# Work to do
Rewrite the records below with every "screenshot" changed to "screen capture" and all other wording unchanged, leaving the pictures out of your answer.

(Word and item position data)
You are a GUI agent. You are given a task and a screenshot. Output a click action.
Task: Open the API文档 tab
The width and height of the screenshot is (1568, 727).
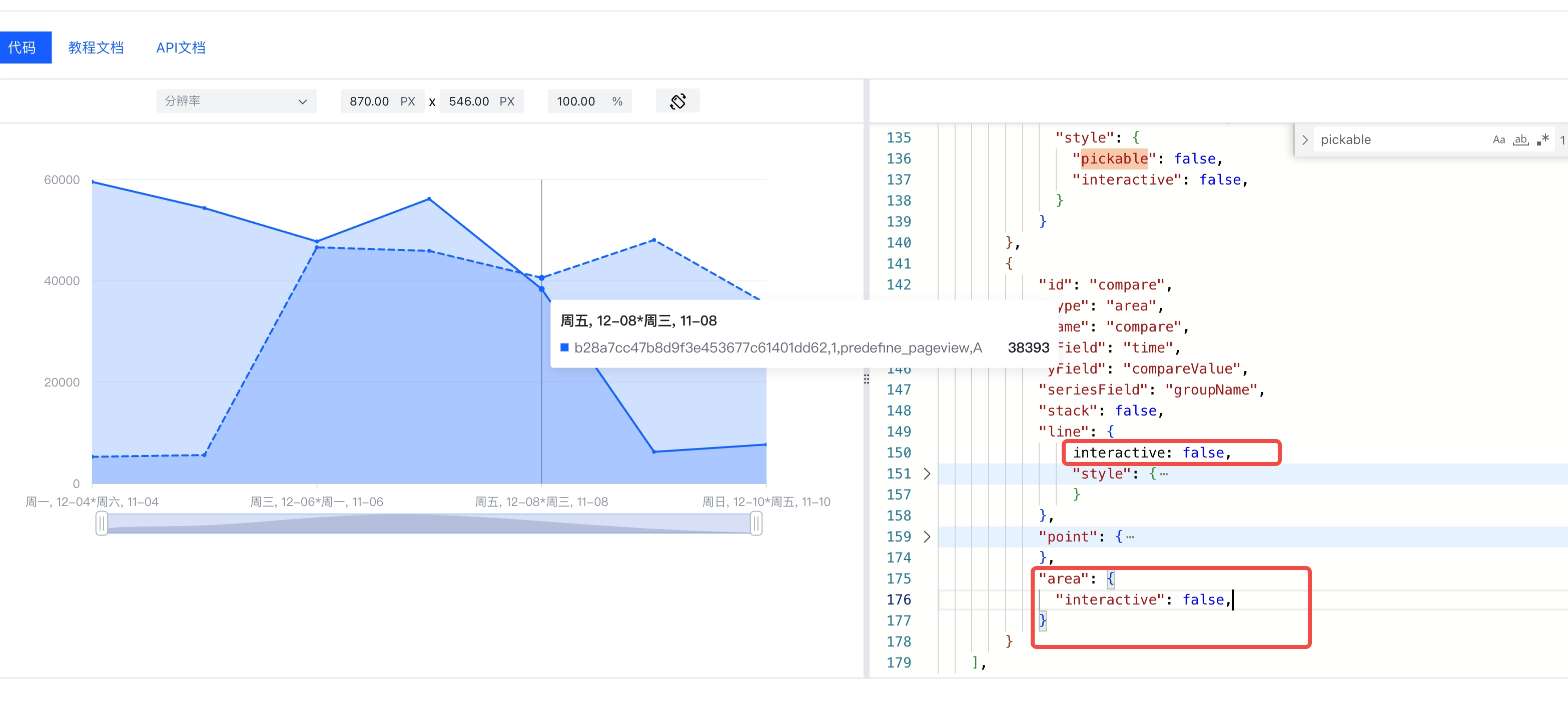pyautogui.click(x=181, y=48)
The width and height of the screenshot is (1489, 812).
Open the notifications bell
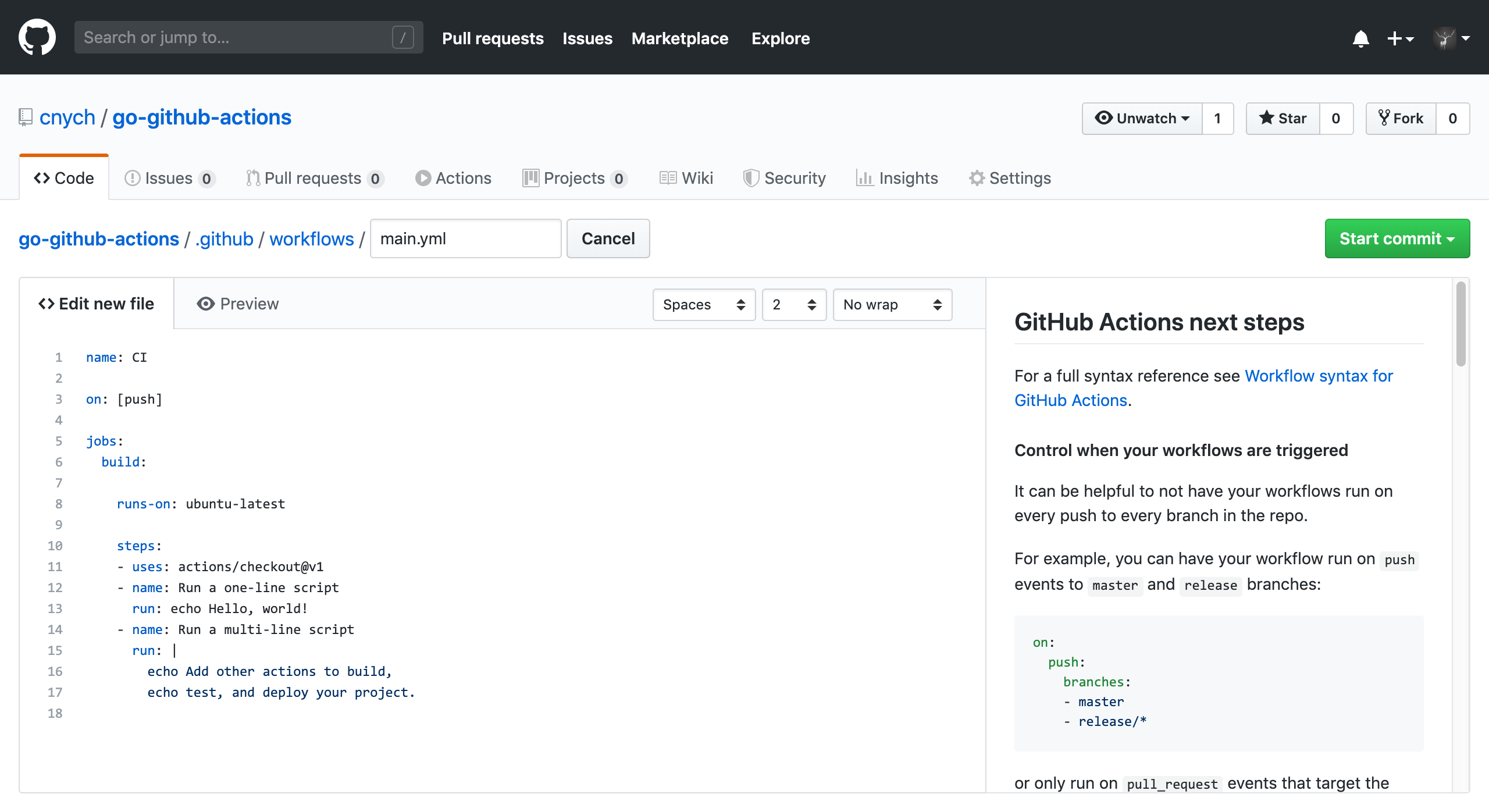pyautogui.click(x=1360, y=38)
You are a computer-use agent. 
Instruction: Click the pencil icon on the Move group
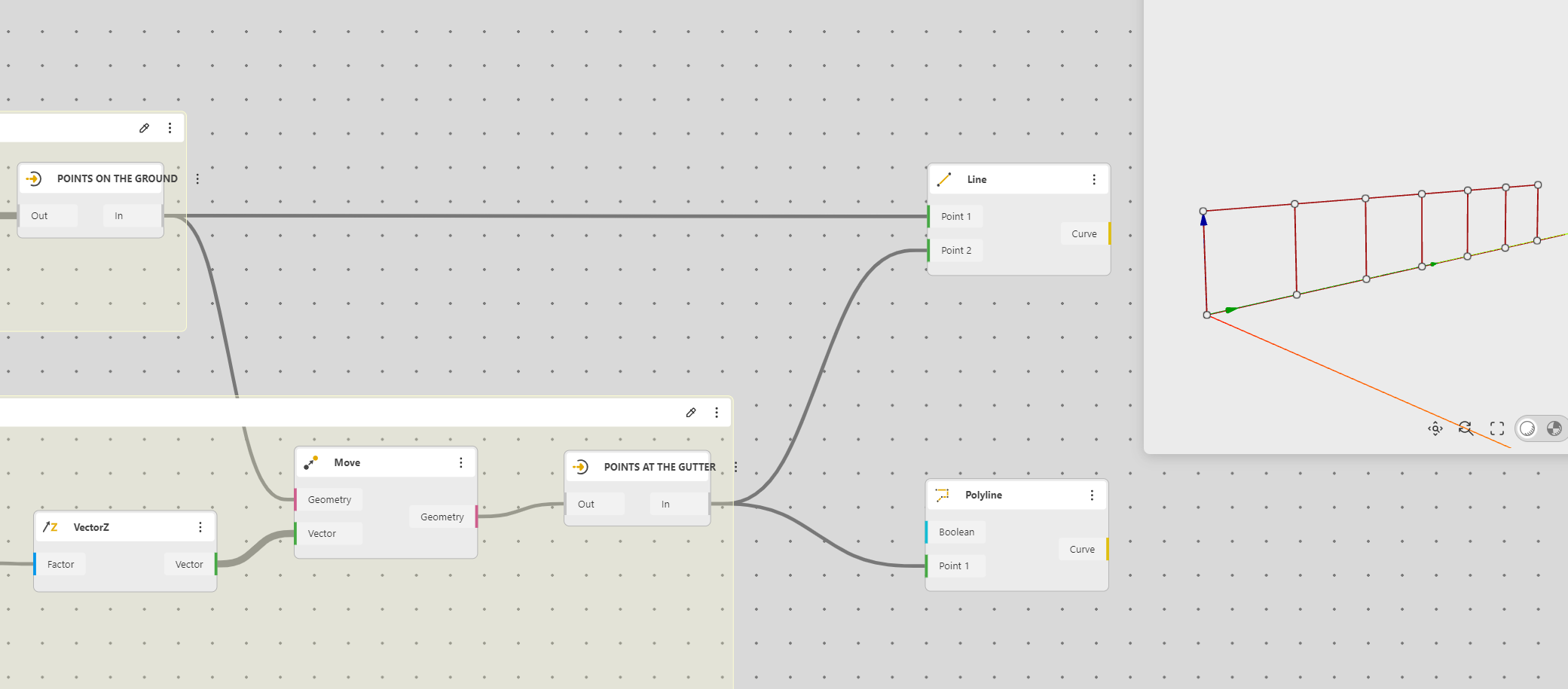coord(691,413)
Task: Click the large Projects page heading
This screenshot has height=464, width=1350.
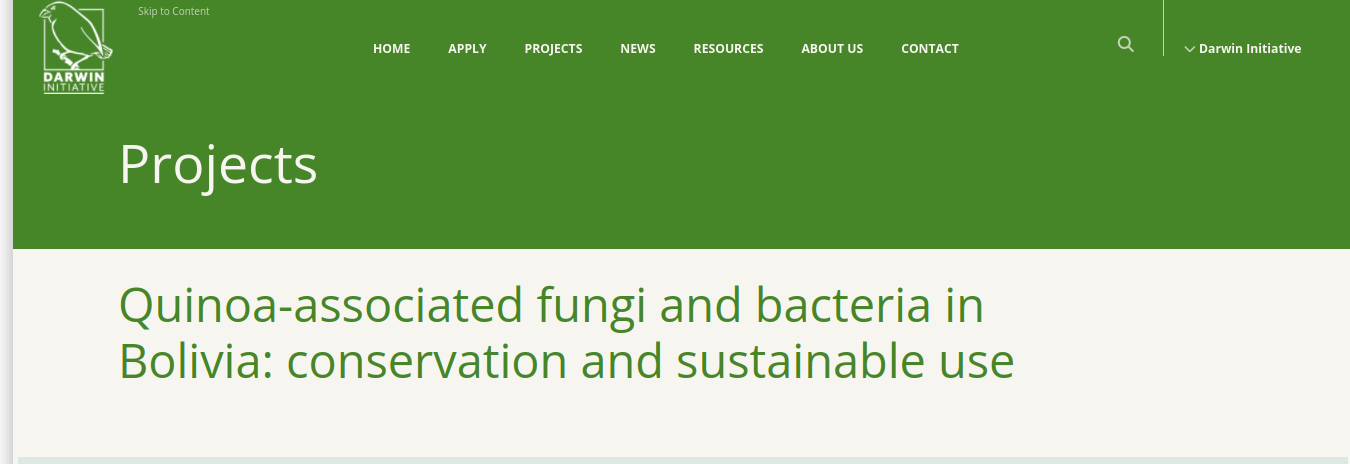Action: click(218, 165)
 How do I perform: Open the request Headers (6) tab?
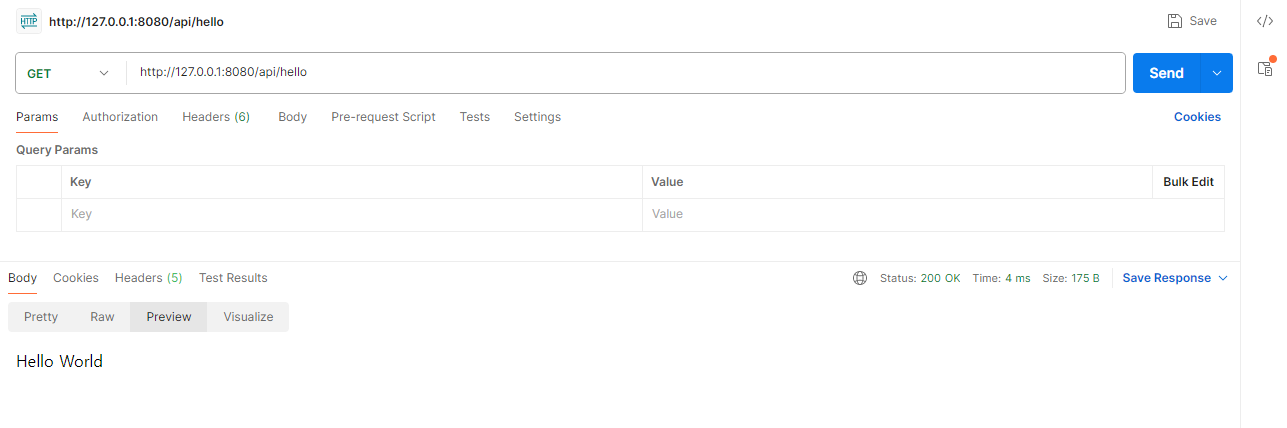coord(216,117)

# Answer to this exercise
You are a GUI agent. You are given a task and a screen capture. Output a click action.
Task: Open the API文档 tab
The width and height of the screen capture is (1568, 727).
pyautogui.click(x=181, y=48)
The width and height of the screen capture is (1489, 812).
Open the notifications bell
pyautogui.click(x=1360, y=38)
You are a computer-use agent. 
Instruction: Click the pencil icon on the Move group
coord(691,413)
Task: Click the large Projects page heading
This screen capture has height=464, width=1350.
Action: click(218, 165)
 How do I perform: Open the request Headers (6) tab?
coord(216,117)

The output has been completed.